A Dance of the Forests is one of the most recognized of Wole Soyinka's plays. It was "presented at the Nigerian Independence celebrations in 1960, it ... denigrated the glorious African past and warned Nigerians and all Africans that their energies henceforth should be spent trying to avoid repeating the mistakes that have already been made." At the time of its release, it was an iconoclastic work that angered many of the elite in Soyinka's native Nigeria. Politicians were particularly incensed at Soyinka's prescient portrayal of post-colonial Nigerian politics as aimless and corrupt. Despite the deluge of criticism, the play remains an influential work.
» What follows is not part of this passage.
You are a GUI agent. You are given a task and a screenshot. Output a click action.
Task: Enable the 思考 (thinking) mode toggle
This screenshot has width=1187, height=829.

In it, Soyinka espouses a unique vision for a new Africa, one that is able to forge a new identity free from the influence of European imperialism. 

A Dance of the Forests is regarded as Soyinka's theatrical debut and has been considered the most complex and difficult to understand of his plays. In it, Soyinka unveils the rotten aspects of society and demonstrates that the past is no better than the present when it comes to the seamy side of life. He lays bare the fabric of Nigerian society and warns people that they are on the brink of a new stage in their history: independence.  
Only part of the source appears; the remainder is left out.